WORK REQUEST: Extract each line from the entries below that has the string "agent" in it.

**** RECORDS PROVIDED

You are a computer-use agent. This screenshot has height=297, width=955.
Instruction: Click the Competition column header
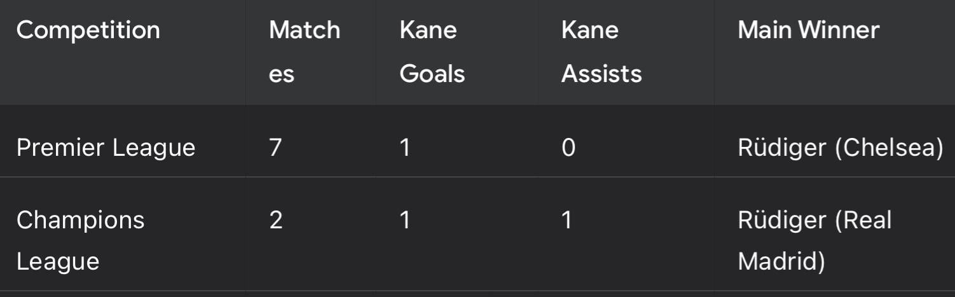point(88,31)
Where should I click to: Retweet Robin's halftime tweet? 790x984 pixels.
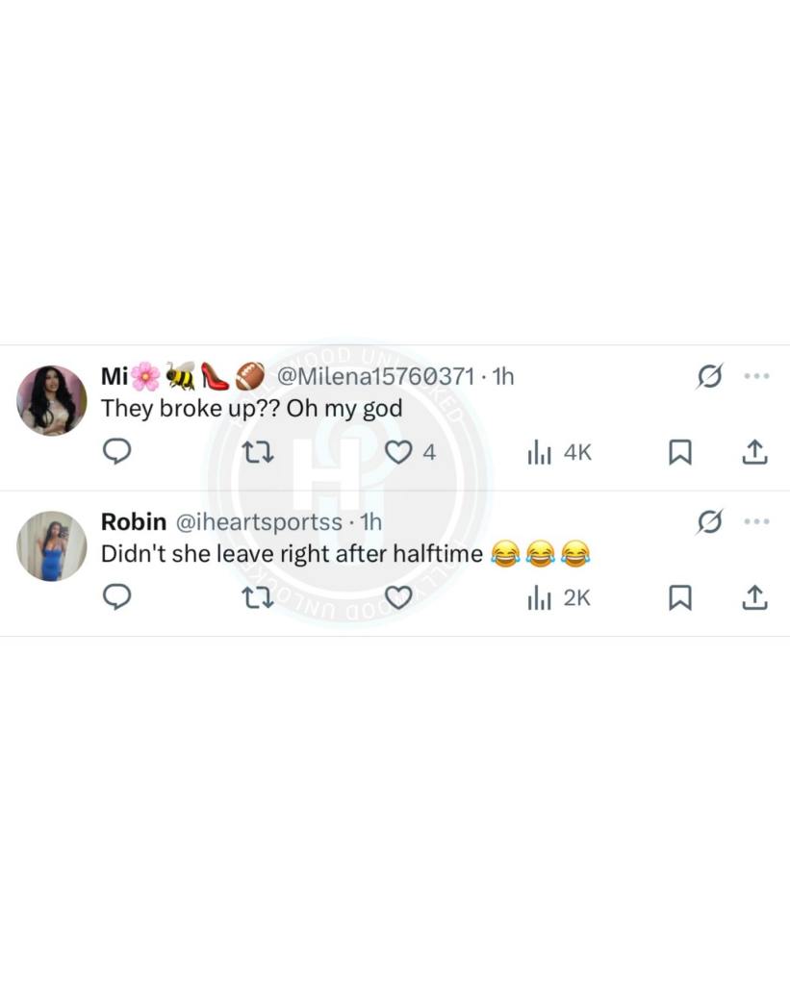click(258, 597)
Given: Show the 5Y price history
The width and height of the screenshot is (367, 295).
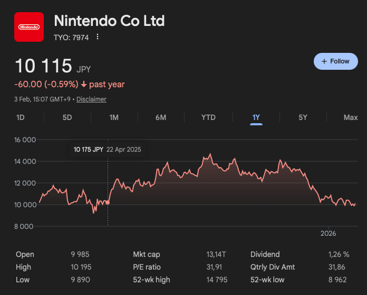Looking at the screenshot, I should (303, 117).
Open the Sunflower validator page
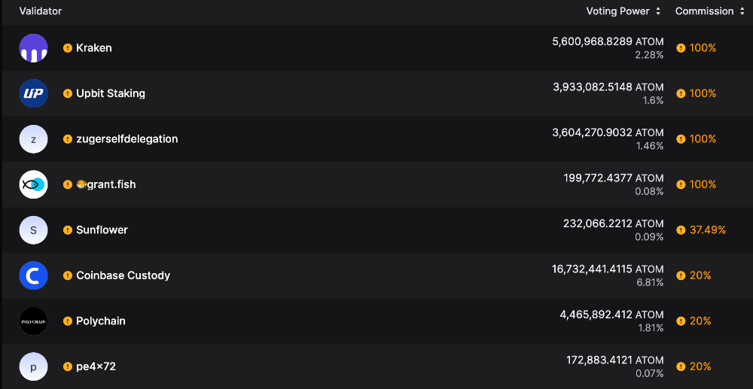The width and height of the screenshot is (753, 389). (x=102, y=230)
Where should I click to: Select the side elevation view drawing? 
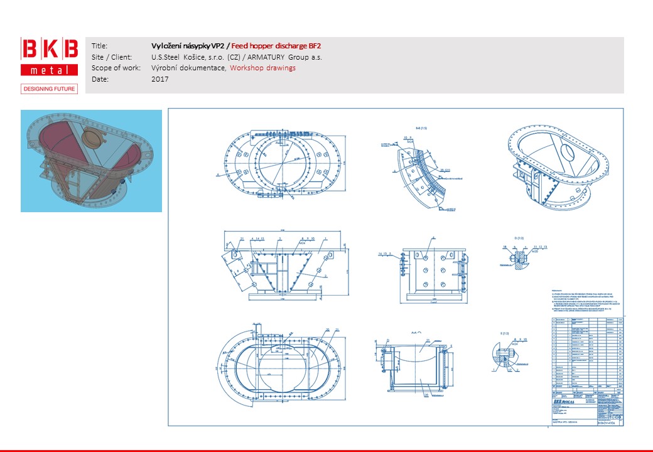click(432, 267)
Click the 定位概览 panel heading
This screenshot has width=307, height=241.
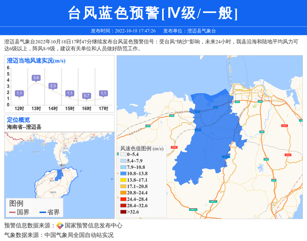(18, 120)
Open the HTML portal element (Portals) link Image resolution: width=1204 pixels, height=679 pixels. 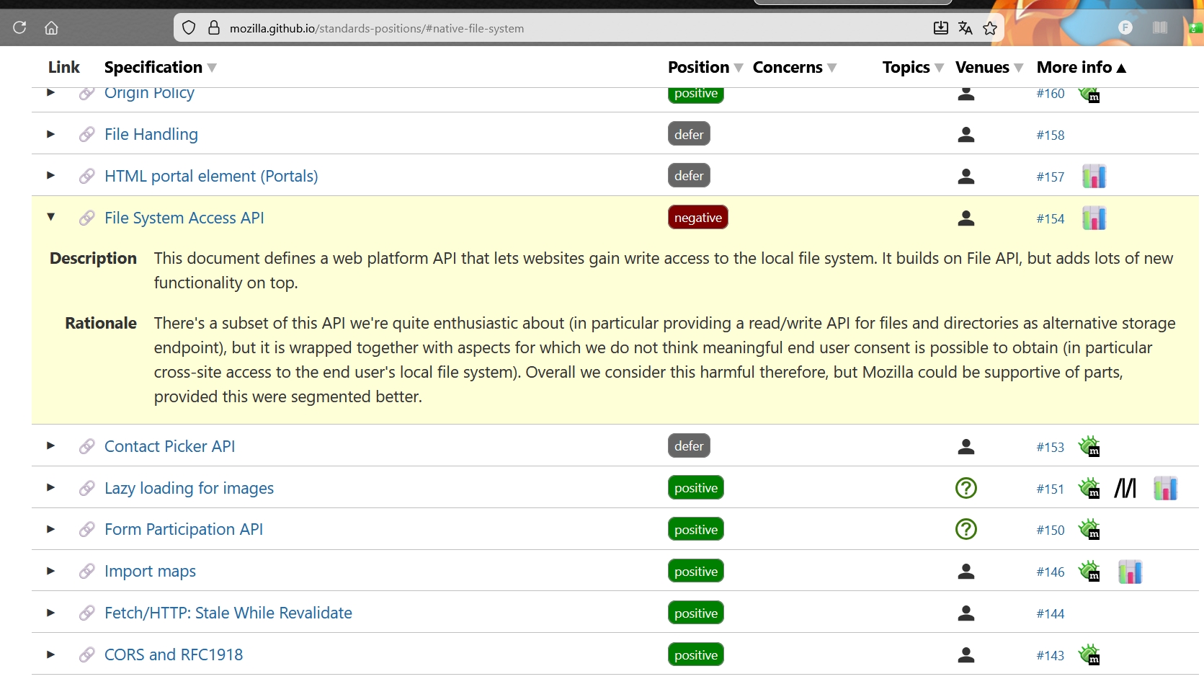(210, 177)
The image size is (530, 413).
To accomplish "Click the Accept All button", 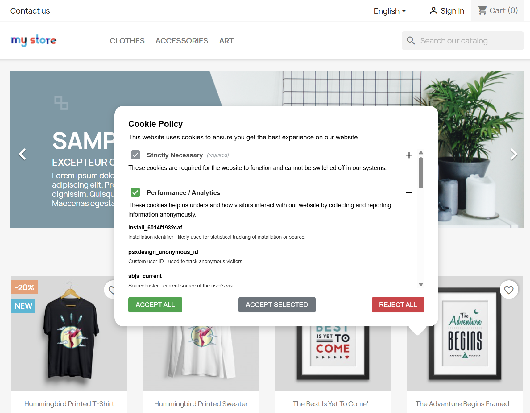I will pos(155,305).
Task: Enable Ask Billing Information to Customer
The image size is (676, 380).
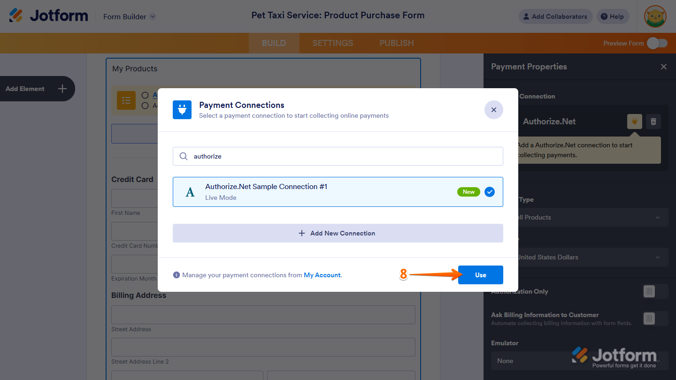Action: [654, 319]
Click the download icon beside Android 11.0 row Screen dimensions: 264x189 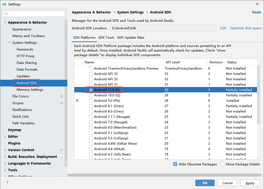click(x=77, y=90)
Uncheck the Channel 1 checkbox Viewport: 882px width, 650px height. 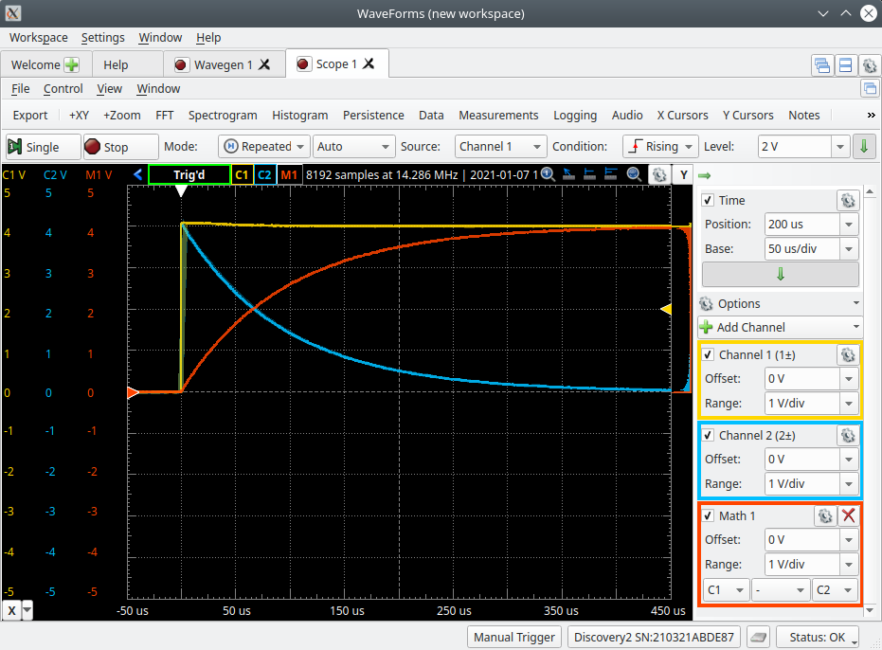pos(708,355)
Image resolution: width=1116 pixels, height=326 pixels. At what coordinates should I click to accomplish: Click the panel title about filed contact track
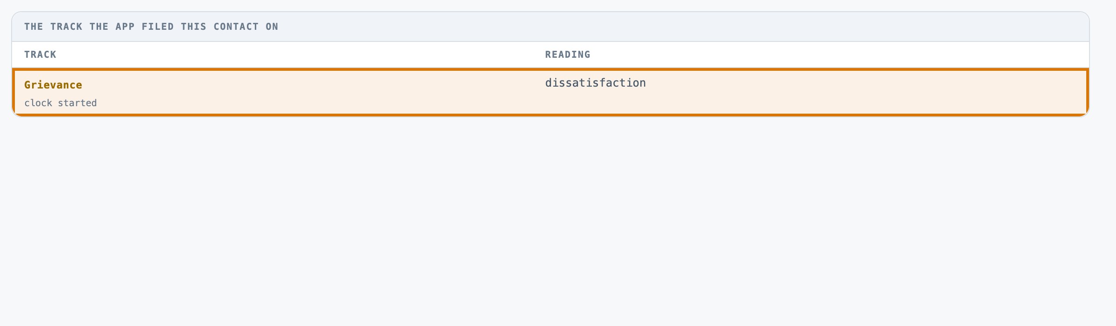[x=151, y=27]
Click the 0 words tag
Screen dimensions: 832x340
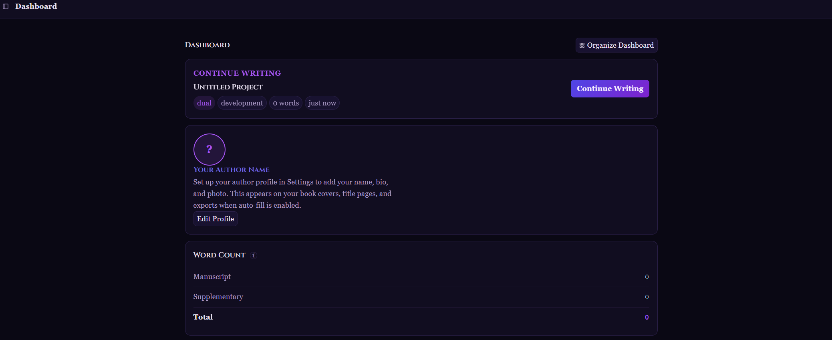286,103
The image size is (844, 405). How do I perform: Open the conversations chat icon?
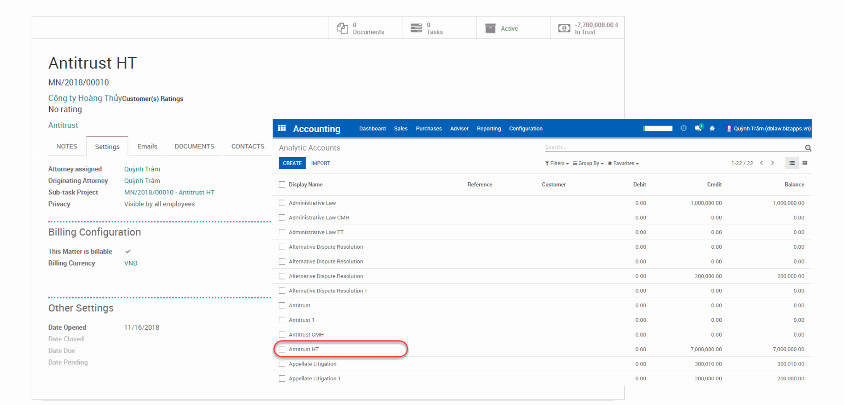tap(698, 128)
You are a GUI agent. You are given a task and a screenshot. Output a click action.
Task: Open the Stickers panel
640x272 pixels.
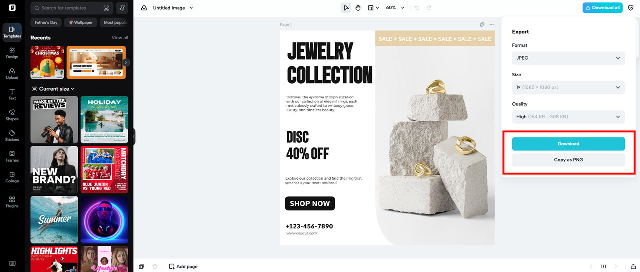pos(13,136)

********

EXERCISE ANSWER:
You are a computer-use agent. This screenshot has height=297, width=955.
You are a GUI agent. You are given a task and a screenshot. Output a click action.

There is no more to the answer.